Recorded data

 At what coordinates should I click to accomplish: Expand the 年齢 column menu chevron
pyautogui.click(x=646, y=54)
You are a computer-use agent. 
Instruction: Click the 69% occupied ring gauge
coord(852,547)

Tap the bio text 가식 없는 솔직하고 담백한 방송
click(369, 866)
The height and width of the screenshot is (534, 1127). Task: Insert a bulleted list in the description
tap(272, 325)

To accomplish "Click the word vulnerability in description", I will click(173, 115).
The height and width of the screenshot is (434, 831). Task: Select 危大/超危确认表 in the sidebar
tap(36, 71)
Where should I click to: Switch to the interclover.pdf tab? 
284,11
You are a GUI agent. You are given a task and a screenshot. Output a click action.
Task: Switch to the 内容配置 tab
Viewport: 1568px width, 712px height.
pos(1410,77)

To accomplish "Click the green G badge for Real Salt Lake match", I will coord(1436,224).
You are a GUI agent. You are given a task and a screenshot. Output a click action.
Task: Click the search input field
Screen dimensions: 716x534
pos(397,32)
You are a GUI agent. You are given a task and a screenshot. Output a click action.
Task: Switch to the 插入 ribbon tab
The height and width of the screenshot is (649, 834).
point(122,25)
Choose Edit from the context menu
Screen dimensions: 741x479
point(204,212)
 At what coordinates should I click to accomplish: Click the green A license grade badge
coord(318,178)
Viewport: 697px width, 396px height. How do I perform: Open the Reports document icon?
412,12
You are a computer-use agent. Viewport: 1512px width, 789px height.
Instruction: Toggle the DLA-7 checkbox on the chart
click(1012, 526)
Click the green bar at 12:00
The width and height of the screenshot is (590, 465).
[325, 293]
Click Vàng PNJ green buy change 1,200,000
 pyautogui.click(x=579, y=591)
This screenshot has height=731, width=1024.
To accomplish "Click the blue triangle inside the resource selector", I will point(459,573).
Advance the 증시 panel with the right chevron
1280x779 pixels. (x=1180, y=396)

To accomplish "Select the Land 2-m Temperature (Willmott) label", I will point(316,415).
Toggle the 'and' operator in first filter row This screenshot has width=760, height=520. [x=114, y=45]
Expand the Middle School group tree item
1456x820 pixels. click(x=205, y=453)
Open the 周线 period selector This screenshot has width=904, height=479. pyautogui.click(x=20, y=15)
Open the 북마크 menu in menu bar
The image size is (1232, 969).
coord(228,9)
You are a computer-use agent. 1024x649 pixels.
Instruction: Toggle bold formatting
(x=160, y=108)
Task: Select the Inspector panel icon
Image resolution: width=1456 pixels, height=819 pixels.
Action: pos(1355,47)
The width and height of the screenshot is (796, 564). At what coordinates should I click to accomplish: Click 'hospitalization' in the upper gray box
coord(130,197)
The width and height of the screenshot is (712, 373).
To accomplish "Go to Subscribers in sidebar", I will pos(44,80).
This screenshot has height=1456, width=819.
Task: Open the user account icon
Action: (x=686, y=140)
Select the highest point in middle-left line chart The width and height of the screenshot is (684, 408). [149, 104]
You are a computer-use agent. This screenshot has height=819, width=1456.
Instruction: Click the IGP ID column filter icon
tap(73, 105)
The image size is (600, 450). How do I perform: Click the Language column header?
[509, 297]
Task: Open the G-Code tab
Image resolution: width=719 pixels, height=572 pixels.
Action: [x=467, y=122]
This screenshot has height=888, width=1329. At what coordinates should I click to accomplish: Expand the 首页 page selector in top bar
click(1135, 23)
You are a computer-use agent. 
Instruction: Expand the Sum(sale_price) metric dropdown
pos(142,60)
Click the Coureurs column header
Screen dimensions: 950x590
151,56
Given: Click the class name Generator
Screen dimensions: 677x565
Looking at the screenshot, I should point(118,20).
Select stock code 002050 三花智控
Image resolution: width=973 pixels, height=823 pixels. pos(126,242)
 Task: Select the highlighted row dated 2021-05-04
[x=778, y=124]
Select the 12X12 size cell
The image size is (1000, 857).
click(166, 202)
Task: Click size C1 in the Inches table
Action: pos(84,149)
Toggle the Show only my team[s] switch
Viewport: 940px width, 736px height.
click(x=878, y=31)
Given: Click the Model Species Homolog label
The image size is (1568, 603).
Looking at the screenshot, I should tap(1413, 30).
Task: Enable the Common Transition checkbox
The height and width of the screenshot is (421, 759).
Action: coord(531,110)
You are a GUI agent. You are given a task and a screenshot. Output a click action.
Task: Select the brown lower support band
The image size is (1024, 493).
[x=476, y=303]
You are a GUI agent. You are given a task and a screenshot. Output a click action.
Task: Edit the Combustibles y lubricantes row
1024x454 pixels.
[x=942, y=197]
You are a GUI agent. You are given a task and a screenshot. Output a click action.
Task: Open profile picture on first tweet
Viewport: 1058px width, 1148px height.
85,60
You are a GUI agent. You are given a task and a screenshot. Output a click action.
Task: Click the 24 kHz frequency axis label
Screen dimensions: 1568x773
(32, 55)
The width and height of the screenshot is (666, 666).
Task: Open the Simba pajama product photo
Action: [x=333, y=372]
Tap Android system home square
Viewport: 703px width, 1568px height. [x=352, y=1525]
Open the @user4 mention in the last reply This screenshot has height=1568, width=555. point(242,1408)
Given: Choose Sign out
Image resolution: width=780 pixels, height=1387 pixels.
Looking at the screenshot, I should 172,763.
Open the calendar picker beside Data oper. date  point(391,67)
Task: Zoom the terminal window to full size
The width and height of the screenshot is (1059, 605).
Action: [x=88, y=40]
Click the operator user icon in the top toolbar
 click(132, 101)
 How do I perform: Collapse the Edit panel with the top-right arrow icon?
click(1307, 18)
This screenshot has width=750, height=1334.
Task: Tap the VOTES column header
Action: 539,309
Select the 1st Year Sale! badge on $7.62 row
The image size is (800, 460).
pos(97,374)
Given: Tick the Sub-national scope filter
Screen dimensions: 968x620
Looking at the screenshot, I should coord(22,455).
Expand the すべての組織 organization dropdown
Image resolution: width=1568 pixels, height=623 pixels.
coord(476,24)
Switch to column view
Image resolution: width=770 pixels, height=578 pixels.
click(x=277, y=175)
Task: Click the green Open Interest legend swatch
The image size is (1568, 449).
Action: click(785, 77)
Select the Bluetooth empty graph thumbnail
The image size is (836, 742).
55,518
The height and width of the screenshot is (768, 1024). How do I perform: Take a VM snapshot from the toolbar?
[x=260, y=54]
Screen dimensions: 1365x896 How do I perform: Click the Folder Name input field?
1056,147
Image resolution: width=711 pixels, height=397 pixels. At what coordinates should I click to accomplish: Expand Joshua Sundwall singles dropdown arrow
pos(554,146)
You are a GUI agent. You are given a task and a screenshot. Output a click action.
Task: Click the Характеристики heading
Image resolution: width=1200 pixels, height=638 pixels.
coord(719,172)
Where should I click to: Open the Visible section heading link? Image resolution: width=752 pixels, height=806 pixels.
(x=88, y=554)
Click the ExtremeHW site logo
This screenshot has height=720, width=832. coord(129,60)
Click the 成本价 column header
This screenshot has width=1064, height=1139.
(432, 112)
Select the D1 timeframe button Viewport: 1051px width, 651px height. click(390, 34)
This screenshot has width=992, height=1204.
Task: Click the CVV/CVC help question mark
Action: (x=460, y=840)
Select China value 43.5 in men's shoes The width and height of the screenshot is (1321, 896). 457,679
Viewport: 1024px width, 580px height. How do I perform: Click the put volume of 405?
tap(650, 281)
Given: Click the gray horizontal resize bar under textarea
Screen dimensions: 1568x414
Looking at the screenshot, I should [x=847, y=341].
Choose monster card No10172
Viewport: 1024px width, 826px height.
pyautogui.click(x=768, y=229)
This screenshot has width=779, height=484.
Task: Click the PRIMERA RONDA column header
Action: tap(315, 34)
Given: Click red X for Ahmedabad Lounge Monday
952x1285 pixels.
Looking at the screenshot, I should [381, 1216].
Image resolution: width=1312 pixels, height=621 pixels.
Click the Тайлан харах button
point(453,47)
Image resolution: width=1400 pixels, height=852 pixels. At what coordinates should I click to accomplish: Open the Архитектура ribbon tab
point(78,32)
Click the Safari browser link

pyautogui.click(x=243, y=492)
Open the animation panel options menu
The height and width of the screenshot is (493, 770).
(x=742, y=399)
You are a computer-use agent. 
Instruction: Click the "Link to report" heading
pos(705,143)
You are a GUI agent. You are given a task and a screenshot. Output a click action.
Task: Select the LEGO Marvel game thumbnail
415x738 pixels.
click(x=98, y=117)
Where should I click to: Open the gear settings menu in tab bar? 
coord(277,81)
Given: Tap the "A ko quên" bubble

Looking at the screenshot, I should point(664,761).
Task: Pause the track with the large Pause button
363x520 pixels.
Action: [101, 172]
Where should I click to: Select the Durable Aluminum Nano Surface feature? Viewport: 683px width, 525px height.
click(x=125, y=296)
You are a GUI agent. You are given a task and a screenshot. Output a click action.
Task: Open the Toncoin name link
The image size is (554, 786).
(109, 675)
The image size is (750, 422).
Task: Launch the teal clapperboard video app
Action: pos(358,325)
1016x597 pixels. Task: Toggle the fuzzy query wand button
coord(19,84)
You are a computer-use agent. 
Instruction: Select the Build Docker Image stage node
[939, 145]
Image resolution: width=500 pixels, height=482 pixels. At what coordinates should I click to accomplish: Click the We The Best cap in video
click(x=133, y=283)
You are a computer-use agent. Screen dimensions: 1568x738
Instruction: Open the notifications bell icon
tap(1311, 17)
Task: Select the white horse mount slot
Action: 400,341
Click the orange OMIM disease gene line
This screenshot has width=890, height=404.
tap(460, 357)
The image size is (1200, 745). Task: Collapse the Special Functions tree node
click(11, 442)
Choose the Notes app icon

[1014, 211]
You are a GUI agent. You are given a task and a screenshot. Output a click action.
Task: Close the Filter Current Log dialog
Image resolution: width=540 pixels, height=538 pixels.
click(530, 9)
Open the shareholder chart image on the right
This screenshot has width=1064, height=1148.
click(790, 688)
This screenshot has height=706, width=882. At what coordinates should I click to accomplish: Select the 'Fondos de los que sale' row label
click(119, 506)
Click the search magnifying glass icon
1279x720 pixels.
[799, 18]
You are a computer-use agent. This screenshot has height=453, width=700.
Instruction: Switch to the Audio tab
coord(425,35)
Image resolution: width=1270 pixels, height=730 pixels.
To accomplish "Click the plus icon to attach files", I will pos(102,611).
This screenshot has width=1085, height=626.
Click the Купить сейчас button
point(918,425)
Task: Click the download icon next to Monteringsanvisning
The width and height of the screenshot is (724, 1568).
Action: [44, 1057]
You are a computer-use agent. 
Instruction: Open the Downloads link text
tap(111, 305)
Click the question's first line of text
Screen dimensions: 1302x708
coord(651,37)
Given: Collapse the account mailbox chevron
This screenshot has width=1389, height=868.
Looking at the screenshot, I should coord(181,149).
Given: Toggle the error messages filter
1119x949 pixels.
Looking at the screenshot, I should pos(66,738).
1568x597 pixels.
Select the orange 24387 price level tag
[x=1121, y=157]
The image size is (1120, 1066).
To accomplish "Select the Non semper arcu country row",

» Task details
Beginning at the top of the data, extract each line through the line containing "This screenshot has height=731, width=1024." and return those lines exactly, with nothing added.

» Answer space
 At what coordinates should I click to accomplish: Expand the 年齢 column menu chevron
pyautogui.click(x=646, y=54)
You are a computer-use agent. 
Instruction: Click the 69% occupied ring gauge
coord(852,547)

Tap the bio text 가식 없는 솔직하고 담백한 방송
click(369, 866)
The height and width of the screenshot is (534, 1127). Task: Insert a bulleted list in the description
tap(272, 325)

To accomplish "Click the word vulnerability in description", I will click(173, 115).
The height and width of the screenshot is (434, 831). Task: Select 危大/超危确认表 in the sidebar
tap(36, 71)
Where should I click to: Switch to the interclover.pdf tab? 
284,11
You are a GUI agent. You are given a task and a screenshot. Output a click action.
Task: Switch to the 内容配置 tab
Viewport: 1568px width, 712px height.
pos(1410,77)

To accomplish "Click the green G badge for Real Salt Lake match", I will coord(1436,224).
You are a GUI agent. You are given a task and a screenshot. Output a click action.
Task: Click the search input field
Screen dimensions: 716x534
pos(397,32)
You are a GUI agent. You are given a task and a screenshot. Output a click action.
Task: Switch to the 插入 ribbon tab
The height and width of the screenshot is (649, 834).
point(122,25)
Choose Edit from the context menu
Screen dimensions: 741x479
point(204,212)
 At what coordinates should I click to accomplish: Click the green A license grade badge
coord(318,178)
Viewport: 697px width, 396px height. How do I perform: Open the Reports document icon?
412,12
You are a computer-use agent. Viewport: 1512px width, 789px height.
Instruction: Toggle the DLA-7 checkbox on the chart
click(1012, 526)
Click the green bar at 12:00
The width and height of the screenshot is (590, 465).
[325, 293]
Click Vàng PNJ green buy change 1,200,000
 pyautogui.click(x=579, y=591)
This screenshot has height=731, width=1024.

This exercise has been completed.